Ce texte correspond à une partie de la retranscription du reportage ci-dessus. Cliquez sur la vidéo pour la regarder en intégralité.Dans les rayons d'une officine à Lodève (Hérault), au milieu des marques nationales de crèmes solaires, d'hygiène ou de beauté apparaissent des marques distributeurs, créées par des pharmacies elles-mêmes. “On va avoir des gels pour les cheveux, nos parfums qui sortiront cet été, les probiotiques et la micronutrition”, détaille Carole Doumergue, pharmacienne. Sur le même principe qu’en grande surface, les marques distributeurs sont plus abordables : 30 à 40% moins chères que la concurrence. L’initiative est saluée par les clients. “C'est quand même des pharmaciens, donc on leur fait confiance”, avance une femme. “Ça peut être bien, ça peut apporter des produits moins chers et intéressants”, estime une autre. La pharmacie fait partie d'un groupe qui compte 1 900 officines, et une quinzaine de marques distributeurs.
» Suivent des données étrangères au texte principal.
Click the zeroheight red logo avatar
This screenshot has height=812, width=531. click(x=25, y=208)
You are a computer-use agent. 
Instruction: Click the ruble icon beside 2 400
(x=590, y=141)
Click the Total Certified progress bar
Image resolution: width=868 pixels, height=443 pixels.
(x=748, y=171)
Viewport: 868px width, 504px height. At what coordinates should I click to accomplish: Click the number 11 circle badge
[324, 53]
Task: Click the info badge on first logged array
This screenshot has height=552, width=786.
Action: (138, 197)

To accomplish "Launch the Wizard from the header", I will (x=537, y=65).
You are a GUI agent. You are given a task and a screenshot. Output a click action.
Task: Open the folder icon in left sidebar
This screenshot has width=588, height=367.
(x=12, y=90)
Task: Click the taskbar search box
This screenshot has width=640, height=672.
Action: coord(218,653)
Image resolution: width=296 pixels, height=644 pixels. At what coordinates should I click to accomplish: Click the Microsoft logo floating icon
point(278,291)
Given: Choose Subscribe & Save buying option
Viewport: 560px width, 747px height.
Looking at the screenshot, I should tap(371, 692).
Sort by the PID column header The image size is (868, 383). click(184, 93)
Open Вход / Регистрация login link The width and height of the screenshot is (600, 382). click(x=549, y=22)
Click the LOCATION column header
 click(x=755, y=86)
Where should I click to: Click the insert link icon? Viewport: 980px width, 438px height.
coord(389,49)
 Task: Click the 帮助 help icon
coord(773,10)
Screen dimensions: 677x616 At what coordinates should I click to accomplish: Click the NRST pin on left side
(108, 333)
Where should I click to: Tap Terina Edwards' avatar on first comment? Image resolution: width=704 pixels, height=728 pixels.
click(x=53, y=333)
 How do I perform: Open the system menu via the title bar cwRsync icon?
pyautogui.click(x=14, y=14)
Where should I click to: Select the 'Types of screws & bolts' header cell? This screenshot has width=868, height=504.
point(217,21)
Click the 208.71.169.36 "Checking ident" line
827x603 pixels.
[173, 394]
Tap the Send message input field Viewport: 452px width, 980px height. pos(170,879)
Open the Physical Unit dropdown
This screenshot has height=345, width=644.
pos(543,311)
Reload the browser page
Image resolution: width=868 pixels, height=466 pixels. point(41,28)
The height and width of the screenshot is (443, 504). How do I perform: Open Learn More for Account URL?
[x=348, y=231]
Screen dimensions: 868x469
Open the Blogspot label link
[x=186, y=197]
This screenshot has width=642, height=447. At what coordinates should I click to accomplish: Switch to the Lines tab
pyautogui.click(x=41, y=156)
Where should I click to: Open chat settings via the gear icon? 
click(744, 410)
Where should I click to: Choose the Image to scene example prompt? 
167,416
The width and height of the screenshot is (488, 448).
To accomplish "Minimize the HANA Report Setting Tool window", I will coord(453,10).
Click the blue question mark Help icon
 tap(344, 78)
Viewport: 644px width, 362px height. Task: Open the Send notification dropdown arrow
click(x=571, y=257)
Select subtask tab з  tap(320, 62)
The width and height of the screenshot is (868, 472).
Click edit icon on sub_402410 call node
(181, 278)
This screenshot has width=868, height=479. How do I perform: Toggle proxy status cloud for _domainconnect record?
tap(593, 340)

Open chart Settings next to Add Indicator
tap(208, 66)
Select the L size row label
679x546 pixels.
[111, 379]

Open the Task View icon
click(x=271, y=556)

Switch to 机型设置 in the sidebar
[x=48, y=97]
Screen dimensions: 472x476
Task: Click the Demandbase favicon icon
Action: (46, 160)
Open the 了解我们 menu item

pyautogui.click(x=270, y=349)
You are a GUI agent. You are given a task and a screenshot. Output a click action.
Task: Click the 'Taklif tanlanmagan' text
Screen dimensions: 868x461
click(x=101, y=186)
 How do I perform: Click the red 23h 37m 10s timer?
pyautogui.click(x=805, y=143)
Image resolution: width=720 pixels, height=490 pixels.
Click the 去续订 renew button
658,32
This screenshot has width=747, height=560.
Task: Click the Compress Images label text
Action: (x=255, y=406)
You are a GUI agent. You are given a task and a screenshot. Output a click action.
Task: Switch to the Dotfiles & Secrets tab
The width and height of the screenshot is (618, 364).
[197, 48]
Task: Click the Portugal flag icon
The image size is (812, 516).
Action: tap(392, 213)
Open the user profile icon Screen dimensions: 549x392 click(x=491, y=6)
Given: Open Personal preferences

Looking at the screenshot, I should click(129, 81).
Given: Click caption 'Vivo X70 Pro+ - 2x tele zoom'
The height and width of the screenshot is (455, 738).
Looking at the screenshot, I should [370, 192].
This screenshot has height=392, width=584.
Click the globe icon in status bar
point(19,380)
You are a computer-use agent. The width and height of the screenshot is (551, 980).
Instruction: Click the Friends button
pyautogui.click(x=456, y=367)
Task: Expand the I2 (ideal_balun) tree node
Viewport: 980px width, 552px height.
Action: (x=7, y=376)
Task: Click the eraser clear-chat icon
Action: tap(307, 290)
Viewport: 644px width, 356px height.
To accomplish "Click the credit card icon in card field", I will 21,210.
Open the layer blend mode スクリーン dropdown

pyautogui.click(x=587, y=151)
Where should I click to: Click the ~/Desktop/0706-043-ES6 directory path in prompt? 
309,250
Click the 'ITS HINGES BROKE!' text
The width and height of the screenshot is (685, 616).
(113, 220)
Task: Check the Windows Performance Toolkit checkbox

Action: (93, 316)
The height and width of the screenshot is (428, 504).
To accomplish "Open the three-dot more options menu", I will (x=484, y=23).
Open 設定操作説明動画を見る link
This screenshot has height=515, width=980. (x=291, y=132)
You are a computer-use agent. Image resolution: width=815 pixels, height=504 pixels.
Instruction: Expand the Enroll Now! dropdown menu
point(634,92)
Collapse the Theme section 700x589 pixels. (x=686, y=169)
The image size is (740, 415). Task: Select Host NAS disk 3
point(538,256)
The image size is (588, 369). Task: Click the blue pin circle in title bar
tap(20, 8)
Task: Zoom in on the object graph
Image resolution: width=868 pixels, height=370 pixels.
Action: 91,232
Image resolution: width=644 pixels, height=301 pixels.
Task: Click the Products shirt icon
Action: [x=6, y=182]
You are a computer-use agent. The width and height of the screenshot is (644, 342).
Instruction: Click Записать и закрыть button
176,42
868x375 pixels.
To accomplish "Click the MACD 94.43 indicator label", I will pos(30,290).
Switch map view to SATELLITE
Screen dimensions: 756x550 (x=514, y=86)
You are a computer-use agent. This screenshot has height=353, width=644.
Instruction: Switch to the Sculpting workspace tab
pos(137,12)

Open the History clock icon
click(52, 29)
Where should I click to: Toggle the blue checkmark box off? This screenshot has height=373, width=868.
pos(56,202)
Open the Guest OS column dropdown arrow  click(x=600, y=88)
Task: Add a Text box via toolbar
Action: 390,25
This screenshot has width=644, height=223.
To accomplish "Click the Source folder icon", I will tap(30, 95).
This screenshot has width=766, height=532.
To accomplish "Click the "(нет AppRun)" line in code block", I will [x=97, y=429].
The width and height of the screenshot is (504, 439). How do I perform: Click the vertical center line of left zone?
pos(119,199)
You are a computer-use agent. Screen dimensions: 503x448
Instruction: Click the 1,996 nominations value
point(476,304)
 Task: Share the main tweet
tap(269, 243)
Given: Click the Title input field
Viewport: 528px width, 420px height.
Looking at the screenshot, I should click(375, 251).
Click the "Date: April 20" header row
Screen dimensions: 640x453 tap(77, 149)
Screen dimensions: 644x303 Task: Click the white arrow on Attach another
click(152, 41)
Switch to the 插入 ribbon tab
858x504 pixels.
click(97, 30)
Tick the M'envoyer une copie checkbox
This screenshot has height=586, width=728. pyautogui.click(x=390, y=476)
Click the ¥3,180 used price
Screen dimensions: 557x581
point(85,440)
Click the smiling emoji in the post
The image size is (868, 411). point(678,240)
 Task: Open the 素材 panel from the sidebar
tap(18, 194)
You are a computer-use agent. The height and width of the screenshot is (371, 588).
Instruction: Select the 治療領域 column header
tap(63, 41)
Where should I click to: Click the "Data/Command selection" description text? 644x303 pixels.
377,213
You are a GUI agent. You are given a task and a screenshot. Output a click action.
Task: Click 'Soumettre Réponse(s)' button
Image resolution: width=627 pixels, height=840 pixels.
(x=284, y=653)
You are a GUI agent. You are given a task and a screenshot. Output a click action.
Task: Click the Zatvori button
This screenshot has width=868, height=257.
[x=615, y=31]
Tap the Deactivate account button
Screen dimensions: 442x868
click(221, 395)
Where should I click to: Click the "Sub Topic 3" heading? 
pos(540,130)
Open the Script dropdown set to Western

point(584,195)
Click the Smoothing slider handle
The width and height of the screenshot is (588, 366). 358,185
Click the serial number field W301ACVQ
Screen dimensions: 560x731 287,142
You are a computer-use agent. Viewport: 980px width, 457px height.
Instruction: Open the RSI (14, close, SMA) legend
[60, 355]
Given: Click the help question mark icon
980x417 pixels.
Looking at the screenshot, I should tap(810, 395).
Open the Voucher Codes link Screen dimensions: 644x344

Les produits sont en partie fabriqués à Vendargues (Hérault). “Sur cette encapsuleuse, tous les ans Hygie31 produit plus de 40 millions de gélules, de compléments alimentaires pour à peu près une centaine de références”, explique Pascal Fontaine, le directeur commercial d’Hygie31. Ceci grâce à une réduction des intermédiaires : pour ses compléments alimentaires par exemple, le groupe affirme être 50% moins cher. “Quand vous sautez une étape, vous allez directement du producteur au consommateur”, poursuit Pascal Fontaine. Une équipe de France Télévisions a demandé à la docteure Christine Lafforgue, dermopharmacologue, de comparer des produits d’une marque distributeur à des produits de marques nationales. Pour elle, la différence est assez minime. “Dans les deux cas, on a des éléments hydratants en quantité a priori non négligeable, vu la position sur la liste des ingrédients”, observe-t-elle. Sauf dans certains cas. “Lorsque vous avez un vrai problème cutané ou quand vous recherchez une fonction très précise, peut-être que là, des produits avec une marque qui sont connus, référencés, sont plus appropriés”, nuance-t-elle. Les marques distributeurs ne représentent pour l’instant que 1,2% des ventres libres en officine. Mais les chiffres progressent d’année en année. Dans un marché très concurrentiel, la France compte près de 20 000 pharmacies.